DEN HAAG – 8 januari 2018
Op 2 januari 2018 vaardigde een gespecialiseerd strafhof in Sana’a, Jemen een vonnis uit zonder weerga in de vervolging van de bahá’ís in Jemen. De rechter veroordeelde de heer Hamed bin Haydara tot de doodstraf vanwege zijn religieuze overtuigingen, en riep op tot de ontbinding van alle bahá’í-raden, waardoor andere bahá’í-gevangenen en de bahá’í-gemeenschap als geheel direct in gevaar zijn.
Na een langslepende rechtszaak en een wrede, vier jaar durende gevangenschap, werd de laatste rechtszitting gehouden waar verweerder, de heer Haydara, niet bij aanwezig mocht zijn.

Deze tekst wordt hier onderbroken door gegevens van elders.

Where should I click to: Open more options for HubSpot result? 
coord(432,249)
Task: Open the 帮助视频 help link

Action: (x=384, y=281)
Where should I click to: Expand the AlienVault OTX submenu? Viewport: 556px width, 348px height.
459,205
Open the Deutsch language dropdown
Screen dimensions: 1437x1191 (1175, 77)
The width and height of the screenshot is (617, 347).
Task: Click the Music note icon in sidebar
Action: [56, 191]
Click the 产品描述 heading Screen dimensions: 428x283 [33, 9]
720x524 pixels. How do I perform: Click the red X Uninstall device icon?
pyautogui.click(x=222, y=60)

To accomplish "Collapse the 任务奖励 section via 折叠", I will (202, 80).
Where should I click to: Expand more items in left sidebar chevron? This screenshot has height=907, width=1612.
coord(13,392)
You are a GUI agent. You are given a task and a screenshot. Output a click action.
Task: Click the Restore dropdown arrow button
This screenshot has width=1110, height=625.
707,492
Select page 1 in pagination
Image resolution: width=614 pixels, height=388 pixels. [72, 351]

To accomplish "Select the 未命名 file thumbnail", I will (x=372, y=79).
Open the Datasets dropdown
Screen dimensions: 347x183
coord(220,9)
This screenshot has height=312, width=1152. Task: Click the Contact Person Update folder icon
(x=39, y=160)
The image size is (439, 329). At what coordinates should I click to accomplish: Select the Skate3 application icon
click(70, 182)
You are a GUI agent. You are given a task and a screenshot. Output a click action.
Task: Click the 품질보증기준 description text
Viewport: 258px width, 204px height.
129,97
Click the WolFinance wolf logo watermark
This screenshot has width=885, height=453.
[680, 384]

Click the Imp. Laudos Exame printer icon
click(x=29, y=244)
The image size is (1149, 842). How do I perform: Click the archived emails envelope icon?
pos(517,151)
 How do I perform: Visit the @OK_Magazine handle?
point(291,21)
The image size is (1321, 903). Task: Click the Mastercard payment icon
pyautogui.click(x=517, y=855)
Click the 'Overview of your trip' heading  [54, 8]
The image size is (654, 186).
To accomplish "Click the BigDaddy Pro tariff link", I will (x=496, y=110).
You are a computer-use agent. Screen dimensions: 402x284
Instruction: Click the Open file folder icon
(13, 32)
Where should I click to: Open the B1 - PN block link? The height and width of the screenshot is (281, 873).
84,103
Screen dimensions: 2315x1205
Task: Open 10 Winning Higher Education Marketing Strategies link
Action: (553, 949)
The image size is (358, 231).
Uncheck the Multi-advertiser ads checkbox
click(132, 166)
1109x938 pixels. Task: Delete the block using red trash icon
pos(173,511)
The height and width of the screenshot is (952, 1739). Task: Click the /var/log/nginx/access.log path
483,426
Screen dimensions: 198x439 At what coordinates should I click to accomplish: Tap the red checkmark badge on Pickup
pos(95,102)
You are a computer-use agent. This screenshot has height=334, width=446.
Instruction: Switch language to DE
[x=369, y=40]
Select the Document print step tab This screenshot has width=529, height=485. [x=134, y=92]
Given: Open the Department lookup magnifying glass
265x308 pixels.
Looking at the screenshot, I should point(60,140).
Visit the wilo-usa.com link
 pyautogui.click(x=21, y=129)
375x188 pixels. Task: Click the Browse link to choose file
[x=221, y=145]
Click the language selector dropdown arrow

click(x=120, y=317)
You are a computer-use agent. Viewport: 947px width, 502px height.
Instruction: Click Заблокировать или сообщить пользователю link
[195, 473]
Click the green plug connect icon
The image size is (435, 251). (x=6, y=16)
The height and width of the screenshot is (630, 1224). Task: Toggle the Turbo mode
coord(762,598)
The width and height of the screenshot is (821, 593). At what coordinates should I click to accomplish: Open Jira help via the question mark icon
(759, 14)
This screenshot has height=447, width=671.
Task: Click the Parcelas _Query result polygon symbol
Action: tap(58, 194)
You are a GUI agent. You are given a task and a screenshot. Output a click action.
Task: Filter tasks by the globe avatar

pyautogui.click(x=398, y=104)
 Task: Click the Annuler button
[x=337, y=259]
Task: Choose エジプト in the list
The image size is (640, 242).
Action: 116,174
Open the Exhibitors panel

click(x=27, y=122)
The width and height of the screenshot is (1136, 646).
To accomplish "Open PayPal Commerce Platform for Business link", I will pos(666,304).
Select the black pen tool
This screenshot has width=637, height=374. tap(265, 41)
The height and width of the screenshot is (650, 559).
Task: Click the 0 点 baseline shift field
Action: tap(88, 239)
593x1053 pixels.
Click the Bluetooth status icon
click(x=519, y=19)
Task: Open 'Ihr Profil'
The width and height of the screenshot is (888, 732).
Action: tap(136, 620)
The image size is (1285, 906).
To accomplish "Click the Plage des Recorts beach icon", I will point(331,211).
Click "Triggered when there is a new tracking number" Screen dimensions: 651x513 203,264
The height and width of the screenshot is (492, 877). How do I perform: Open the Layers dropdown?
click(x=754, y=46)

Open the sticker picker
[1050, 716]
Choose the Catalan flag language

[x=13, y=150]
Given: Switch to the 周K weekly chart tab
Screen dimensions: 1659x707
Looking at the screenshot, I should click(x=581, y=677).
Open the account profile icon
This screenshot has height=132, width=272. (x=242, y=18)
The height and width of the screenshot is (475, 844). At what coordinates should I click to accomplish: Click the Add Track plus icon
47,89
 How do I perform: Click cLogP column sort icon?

Tijdens de hoorzitting riep de plaatselijke rechter, de heer Abdu Ismail Hassan Rajeh, op tot de executie van de heer Haydara en de inbeslagname van al zijn bezittingen, onder het voorwendsel dat de heer Haydara contact had gehad met het Universele Huis van Gerechtigheid, het hoogste bestuursorgaan van de bahá’ís, dat zich in Israël bevindt. Het vonnis vereist dat de uitvoering, waarvan de datum onbekend is, in het openbaar zal worden uitgevoerd. Het vonnis vraagt ook om ontbinding van de bahá’í-raden, wat sterk doet denken aan de vervolging van de bahá’ís in Iran in de jaren tachtig. De advocaat van de heer Haydara tekende onmiddellijk hoger beroep aan tegen de rechterlijke uitspraak.
Bani Dugal, hoofdvertegenwoordiger van de Bahá’í International Community bij de Verenigde Naties, verklaarde: “Deze laatste onderdrukkende maatregel jegens de heer Haydara en de bahá’ís van Jemen als geheel is ongekend en zeer alarmerend, temeer omdat men duidelijk de sporen kan zien van de vervolging van de bahá’ís door de Iraanse regering. Wij roepen de Houthi-autoriteiten op om gerechtigheid hoog te houden en deze onrechtvaardige uitspraak te niet te doen en de heer Haydara en alle andere bahá’í-gevangenen onmiddellijk vrij te laten. We roepen de internationale gemeenschap op om zich tegen dit vonnis uit te spreken en verdere gruweldaden te voorkomen die plaatsvinden tegen de overige bahá’í-gevangenen en de duizenden andere Jemenitische bahá’ís.”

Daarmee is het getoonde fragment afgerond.